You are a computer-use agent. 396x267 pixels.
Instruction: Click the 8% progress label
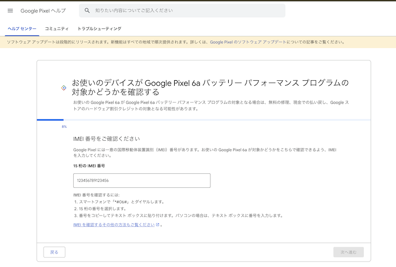tap(64, 127)
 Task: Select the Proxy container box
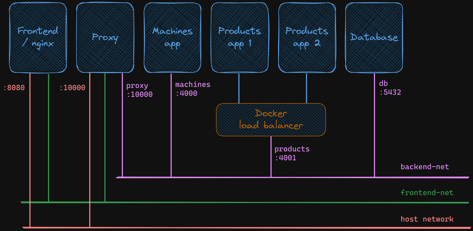(105, 38)
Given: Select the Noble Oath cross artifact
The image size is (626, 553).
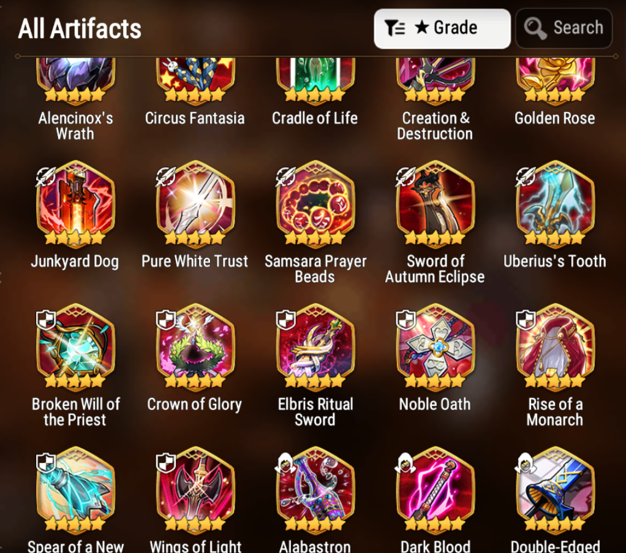Looking at the screenshot, I should (x=435, y=346).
□ □ □ □ □
▸ **EXERCISE**: Set down only the lines from the one with "Instruction: Click the 8% progress label" through the end of the entries, exactly as they appear, leaving out each picture.

▸ **WRITTEN RESPONSE**:
Instruction: Click the 8% progress label
tap(64, 127)
 Task: Select the Proxy container box
(105, 38)
Given: Select the Noble Oath cross artifact
The image size is (626, 553).
Looking at the screenshot, I should (x=435, y=346).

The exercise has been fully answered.